EXTRACTED DATA
((

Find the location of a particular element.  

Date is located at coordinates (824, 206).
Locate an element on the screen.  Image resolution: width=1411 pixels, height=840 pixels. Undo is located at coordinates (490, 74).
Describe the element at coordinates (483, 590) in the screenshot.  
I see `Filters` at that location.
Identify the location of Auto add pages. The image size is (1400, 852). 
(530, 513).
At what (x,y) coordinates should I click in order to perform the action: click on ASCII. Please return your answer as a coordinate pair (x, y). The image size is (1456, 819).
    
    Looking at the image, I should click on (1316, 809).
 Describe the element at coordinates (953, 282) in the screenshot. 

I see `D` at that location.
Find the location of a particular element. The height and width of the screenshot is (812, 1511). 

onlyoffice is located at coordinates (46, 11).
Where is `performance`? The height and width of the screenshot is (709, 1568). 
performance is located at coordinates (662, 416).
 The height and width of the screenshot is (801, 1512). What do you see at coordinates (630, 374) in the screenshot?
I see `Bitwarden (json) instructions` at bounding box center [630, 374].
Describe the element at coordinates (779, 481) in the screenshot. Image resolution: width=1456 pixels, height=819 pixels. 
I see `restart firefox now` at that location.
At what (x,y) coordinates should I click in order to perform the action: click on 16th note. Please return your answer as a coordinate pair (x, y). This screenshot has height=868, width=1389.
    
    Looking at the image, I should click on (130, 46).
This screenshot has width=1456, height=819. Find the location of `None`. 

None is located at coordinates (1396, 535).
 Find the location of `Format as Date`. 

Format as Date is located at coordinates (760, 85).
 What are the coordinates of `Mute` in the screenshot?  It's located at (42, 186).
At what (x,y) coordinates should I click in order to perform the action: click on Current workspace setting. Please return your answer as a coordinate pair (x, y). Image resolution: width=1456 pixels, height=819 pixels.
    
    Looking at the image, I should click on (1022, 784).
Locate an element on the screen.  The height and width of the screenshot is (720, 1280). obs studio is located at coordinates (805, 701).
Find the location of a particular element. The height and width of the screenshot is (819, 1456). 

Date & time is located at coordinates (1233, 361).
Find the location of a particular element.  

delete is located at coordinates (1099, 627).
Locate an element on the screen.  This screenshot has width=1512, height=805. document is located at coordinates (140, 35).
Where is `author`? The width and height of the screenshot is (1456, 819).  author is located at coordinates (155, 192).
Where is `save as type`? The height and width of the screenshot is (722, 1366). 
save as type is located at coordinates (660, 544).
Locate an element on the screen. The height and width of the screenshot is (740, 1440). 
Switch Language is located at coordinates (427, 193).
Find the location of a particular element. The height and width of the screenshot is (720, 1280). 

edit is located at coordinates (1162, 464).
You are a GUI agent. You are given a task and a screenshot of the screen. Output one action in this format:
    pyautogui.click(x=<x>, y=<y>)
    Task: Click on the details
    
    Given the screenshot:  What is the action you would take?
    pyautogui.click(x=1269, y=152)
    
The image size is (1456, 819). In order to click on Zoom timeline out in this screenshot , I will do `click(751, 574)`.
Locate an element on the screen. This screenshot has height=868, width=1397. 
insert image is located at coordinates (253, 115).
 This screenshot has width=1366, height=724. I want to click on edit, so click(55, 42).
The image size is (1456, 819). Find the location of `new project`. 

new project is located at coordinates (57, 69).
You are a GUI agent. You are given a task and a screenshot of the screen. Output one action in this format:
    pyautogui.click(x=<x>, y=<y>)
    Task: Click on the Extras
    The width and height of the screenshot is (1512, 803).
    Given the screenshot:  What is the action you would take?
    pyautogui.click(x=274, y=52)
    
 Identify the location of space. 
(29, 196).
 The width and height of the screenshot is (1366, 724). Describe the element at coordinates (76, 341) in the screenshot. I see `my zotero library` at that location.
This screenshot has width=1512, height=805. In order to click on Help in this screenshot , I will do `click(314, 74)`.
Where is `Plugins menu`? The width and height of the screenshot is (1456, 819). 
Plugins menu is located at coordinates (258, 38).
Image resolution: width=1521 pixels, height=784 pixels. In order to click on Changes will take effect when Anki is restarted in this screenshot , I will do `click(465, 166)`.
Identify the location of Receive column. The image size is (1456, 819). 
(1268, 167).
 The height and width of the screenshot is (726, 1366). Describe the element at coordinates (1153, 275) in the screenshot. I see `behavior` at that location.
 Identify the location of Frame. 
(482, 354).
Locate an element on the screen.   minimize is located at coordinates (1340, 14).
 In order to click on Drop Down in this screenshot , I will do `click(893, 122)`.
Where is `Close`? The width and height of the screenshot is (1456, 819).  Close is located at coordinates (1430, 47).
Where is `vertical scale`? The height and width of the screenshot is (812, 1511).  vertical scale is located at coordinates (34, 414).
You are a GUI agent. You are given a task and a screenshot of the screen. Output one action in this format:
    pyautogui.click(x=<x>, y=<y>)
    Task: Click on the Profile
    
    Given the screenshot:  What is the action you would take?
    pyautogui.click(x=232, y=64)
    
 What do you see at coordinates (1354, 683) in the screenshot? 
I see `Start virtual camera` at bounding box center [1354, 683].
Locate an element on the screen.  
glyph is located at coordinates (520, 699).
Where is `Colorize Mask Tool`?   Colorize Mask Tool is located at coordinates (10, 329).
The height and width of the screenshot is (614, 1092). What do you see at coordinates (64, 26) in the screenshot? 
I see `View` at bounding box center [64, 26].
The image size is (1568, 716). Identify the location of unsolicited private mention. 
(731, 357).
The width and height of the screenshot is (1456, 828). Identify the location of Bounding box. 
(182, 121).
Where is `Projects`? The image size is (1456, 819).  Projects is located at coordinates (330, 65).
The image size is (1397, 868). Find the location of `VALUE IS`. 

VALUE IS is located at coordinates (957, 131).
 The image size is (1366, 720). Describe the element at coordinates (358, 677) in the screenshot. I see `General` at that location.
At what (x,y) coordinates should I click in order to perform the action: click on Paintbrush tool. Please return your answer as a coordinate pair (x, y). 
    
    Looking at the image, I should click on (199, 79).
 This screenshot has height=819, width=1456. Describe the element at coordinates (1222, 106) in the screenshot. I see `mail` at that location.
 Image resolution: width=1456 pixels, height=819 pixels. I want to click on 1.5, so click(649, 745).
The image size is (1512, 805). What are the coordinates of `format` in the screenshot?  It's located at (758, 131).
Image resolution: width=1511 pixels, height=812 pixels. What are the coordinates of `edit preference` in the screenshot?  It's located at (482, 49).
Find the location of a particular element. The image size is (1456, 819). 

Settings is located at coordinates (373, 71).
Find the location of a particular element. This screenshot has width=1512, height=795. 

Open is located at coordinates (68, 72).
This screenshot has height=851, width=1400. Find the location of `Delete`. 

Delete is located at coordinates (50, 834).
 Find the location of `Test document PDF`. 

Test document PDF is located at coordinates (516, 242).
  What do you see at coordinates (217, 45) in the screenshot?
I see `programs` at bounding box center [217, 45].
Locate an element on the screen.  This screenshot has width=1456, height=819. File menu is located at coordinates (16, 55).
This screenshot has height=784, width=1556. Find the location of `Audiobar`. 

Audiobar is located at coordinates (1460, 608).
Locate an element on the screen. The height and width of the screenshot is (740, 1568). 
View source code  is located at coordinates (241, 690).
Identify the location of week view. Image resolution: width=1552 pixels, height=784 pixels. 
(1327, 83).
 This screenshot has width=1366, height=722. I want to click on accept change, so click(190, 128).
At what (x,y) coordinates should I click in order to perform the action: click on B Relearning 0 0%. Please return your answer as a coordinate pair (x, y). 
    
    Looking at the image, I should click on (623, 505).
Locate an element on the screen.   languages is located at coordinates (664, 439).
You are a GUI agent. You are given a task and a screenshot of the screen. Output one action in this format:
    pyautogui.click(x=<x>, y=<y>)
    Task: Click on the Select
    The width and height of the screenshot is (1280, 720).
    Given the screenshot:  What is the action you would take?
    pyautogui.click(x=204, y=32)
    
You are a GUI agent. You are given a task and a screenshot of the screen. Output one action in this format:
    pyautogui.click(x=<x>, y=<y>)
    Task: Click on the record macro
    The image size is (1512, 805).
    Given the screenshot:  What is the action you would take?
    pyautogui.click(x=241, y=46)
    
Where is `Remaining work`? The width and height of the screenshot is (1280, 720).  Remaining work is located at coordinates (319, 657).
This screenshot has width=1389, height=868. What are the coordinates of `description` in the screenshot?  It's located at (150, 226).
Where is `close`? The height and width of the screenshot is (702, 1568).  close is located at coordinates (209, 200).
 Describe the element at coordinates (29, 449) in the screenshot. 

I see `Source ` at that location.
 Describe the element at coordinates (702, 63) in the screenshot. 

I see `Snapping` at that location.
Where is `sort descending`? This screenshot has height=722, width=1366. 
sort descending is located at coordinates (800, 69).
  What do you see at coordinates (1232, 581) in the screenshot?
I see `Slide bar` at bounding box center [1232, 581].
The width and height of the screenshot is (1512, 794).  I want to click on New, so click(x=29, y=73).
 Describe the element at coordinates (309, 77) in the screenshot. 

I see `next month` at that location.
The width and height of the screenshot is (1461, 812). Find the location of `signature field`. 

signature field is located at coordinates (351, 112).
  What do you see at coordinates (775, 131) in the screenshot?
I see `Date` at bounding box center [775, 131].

))

SET EXERCISE
Print the rows above exactly as they appear, from the line with "coordinates (490, 74)." to the line with "center [630, 374].", including both of those lines.

CORRECT ANSWER
Locate an element on the screen.  Image resolution: width=1411 pixels, height=840 pixels. Undo is located at coordinates (490, 74).
Describe the element at coordinates (483, 590) in the screenshot.  
I see `Filters` at that location.
Identify the location of Auto add pages. The image size is (1400, 852). 
(530, 513).
At what (x,y) coordinates should I click in order to perform the action: click on ASCII. Please return your answer as a coordinate pair (x, y). The image size is (1456, 819).
    
    Looking at the image, I should click on (1316, 809).
 Describe the element at coordinates (953, 282) in the screenshot. 

I see `D` at that location.
Find the location of a particular element. The height and width of the screenshot is (812, 1511). 

onlyoffice is located at coordinates (46, 11).
Where is `performance`? The height and width of the screenshot is (709, 1568). 
performance is located at coordinates (662, 416).
 The height and width of the screenshot is (801, 1512). What do you see at coordinates (630, 374) in the screenshot?
I see `Bitwarden (json) instructions` at bounding box center [630, 374].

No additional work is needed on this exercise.